--- DATA FOR PROCESSING Enclosed Below ---

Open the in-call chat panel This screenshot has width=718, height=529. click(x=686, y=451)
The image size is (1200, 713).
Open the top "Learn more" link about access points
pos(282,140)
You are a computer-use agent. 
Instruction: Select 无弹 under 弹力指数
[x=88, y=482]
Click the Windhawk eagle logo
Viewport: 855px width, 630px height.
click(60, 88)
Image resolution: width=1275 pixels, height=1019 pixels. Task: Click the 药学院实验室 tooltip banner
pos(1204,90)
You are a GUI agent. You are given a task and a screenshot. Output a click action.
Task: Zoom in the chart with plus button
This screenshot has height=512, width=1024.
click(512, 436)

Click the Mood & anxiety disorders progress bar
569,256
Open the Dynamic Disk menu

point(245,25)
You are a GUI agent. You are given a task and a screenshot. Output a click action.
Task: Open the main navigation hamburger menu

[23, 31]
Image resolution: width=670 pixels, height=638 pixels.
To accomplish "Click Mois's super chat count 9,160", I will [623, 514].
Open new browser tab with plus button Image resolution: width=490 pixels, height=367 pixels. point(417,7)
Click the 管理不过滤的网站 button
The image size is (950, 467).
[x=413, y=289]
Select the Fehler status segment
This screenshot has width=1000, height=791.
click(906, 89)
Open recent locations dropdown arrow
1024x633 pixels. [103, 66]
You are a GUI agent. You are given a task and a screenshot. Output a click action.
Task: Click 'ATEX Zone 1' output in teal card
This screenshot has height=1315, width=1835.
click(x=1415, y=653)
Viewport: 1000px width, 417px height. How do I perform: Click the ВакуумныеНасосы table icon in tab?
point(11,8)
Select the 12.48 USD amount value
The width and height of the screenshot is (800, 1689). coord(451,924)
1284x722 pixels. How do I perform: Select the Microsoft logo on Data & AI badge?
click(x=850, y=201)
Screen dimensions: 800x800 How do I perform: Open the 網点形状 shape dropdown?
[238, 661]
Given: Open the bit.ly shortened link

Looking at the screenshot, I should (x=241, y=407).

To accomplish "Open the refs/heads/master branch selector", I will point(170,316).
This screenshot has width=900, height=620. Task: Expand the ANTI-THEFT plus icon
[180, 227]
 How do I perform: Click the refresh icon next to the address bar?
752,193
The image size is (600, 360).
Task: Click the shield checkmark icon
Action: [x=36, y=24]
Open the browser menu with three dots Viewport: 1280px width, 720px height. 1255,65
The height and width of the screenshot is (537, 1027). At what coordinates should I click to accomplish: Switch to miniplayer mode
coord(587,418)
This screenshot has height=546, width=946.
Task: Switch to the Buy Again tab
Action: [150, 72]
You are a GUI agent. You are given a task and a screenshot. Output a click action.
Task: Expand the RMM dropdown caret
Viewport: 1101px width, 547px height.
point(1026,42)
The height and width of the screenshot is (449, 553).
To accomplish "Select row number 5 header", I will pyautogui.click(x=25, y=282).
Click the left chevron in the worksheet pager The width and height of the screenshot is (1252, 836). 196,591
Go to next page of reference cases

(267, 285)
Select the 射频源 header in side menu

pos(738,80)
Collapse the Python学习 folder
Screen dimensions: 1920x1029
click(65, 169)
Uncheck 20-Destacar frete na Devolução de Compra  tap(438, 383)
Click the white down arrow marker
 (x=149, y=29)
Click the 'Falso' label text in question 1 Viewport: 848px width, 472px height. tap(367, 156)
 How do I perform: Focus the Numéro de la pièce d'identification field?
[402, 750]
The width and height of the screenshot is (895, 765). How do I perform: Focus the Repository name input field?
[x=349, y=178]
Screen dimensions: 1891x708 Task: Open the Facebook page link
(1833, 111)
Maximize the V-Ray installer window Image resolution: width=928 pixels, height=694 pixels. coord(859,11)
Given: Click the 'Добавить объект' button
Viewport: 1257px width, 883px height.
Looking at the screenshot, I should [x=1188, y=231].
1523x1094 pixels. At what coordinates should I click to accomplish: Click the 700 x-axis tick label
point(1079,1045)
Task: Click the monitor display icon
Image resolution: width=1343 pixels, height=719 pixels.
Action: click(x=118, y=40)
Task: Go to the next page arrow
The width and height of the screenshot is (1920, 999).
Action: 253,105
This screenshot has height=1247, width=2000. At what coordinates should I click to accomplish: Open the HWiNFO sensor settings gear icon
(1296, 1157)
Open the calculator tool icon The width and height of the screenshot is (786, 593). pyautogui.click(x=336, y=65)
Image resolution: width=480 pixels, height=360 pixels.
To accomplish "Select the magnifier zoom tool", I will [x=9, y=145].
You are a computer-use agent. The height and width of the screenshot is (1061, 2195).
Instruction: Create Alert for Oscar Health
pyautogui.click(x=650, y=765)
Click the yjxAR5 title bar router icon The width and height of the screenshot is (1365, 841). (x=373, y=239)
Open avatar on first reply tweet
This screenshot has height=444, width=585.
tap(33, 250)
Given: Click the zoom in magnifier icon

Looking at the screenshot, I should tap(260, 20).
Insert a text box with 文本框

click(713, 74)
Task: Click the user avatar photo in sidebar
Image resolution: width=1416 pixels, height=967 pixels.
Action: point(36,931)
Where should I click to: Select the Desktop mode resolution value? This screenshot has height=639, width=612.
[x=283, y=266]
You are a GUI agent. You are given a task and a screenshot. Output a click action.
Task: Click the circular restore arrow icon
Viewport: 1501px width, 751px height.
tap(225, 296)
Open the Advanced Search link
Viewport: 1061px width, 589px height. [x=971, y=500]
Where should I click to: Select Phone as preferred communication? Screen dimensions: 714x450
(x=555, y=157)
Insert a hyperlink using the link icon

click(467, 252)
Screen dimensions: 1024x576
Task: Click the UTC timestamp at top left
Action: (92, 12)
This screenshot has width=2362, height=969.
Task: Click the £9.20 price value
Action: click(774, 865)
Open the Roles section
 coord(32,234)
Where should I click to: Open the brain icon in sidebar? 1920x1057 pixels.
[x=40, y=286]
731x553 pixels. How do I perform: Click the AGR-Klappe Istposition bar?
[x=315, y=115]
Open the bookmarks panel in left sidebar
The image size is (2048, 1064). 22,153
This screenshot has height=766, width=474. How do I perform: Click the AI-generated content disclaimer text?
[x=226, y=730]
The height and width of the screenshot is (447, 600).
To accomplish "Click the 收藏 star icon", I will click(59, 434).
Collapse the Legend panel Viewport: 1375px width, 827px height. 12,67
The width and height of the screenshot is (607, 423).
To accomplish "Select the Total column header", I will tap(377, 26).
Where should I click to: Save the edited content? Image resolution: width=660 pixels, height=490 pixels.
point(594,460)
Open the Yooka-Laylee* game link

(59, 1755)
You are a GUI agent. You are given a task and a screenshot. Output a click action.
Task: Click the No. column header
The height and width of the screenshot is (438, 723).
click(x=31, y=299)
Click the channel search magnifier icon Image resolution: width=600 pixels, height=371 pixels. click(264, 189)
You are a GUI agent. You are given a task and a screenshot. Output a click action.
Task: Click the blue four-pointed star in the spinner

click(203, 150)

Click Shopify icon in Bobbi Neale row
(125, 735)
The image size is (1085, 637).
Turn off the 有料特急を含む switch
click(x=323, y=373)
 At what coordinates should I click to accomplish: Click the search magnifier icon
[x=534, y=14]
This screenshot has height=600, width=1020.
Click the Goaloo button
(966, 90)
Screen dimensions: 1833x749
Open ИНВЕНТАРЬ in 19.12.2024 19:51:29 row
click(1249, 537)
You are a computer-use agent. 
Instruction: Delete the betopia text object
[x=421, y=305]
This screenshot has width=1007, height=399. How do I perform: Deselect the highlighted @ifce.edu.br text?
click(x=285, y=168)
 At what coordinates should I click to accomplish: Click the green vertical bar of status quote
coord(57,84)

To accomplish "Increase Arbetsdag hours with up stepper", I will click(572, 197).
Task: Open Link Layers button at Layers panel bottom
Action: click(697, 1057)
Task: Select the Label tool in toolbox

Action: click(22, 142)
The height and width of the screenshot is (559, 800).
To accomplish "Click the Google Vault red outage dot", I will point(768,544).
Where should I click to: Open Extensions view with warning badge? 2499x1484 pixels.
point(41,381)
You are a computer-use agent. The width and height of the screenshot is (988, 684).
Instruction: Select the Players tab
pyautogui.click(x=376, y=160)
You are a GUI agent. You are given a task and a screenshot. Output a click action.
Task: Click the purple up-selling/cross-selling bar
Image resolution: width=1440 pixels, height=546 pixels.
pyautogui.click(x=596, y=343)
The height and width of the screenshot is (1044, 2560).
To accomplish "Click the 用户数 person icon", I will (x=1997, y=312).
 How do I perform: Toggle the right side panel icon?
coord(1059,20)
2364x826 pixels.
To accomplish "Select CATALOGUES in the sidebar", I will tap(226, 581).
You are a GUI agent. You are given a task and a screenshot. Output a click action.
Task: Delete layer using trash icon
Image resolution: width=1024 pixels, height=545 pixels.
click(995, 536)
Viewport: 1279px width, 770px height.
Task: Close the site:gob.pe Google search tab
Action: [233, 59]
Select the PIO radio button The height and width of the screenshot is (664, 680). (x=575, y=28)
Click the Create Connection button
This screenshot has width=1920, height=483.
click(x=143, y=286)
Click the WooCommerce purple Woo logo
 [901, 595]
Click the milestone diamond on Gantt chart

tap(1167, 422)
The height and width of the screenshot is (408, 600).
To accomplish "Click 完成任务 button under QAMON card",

--- End of Enclosed DATA FOR PROCESSING ---

▸ WORK TO BE COMPLETED:
Starting at the line that has "Task: Zoom in the chart with plus button" in the records above, restate word for word every line until the one that has "Select the Fehler status segment", and include that one as well.

▸ THE ANSWER:
Task: Zoom in the chart with plus button
This screenshot has height=512, width=1024.
click(512, 436)

Click the Mood & anxiety disorders progress bar
569,256
Open the Dynamic Disk menu

point(245,25)
You are a GUI agent. You are given a task and a screenshot. Output a click action.
Task: Open the main navigation hamburger menu

[23, 31]
Image resolution: width=670 pixels, height=638 pixels.
To accomplish "Click Mois's super chat count 9,160", I will [623, 514].
Open new browser tab with plus button Image resolution: width=490 pixels, height=367 pixels. point(417,7)
Click the 管理不过滤的网站 button
The image size is (950, 467).
[x=413, y=289]
Select the Fehler status segment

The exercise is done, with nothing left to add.